Kokosöl für den Hund - Kokosöl kann eben doch alles

Das Kokosöl einen regelrechten Hype in der Beautyszene erlebt hat ist euch, denke ich, nicht neu. Auch ich habe vor zwei Jahren einen Artikel geschrieben, wie ich Kokosöl verwende und was man damit noch so alles anstellen kann. Den Artikel könnt ihr hier noch ein mal lesen. Das Öl kommt bei uns immer noch so häufig und vielfältig zum Einsatz, dass mein Mann scherzt, es könne bestimmt auch schwere Krankheiten heilen. Erst heute bin ich auf diesen Spruch gestoßen: "Coconutoil fixes everything - rub it on your hair, your skin, your relationship, your bankaccount!" Seit gut zwei Wochen sind wir in unserem Haushalt nun zu dritt. Falls ihr es nicht mitbekommen habt dann schaut mal hier vorbei. Unsere kleine Emma ist, um es dezent auszudrücken, verrückt nach dem Zeug.

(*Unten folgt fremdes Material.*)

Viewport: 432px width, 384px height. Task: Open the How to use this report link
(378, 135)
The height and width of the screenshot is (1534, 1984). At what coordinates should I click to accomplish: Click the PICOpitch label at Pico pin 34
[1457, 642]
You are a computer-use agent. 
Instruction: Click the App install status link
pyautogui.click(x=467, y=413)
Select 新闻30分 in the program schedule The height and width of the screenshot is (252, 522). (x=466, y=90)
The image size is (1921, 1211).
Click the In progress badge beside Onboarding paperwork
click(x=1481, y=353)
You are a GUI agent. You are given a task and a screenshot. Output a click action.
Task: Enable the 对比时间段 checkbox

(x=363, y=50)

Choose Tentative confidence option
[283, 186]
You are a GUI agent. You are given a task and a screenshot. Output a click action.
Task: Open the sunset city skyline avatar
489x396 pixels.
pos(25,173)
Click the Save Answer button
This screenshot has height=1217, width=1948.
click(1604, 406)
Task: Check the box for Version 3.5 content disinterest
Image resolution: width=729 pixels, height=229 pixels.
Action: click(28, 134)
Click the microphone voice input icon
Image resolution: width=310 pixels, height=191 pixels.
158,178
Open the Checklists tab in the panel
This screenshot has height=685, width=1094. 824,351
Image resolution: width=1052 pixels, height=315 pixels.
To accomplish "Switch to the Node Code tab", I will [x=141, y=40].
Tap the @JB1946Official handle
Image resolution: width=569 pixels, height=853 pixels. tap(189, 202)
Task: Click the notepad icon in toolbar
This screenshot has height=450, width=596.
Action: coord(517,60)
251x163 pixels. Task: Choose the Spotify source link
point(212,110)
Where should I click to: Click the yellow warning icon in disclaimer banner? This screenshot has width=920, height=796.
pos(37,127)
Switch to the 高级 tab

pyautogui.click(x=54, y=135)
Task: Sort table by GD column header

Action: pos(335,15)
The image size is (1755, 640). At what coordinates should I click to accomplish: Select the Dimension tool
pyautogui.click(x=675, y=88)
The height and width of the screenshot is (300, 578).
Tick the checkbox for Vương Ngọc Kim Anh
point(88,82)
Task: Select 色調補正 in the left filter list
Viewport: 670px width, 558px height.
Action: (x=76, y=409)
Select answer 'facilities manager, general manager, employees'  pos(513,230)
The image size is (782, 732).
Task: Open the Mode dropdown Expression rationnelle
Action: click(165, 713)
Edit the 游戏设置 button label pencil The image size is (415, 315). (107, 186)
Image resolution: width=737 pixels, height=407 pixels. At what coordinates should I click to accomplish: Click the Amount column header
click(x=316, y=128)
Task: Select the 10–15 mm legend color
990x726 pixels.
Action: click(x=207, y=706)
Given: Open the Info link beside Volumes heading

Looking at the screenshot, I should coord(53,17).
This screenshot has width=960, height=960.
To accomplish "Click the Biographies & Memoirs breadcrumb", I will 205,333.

Sie liebt es mehr als Leckerlies. Deswegen benutzen wir es um sie zu erziehen und ihr z.B. Sitz oder Platz bei zu bringen. Sie bekommt jeden Tag einen Teelöffel von uns. Fragt mich nicht warum, aber meisten singe ich dabei das Lied ein Löffelchen voll Zucker von Mary Poppins. Und warum Kokosöl so gut für eure Hunde (oder Katzen) ist, verrate ich euch jetzt.

Kokosöl kann eben doch alles. Auch dein Hund wird es lieben. Es ist gut für Zähne und Fell.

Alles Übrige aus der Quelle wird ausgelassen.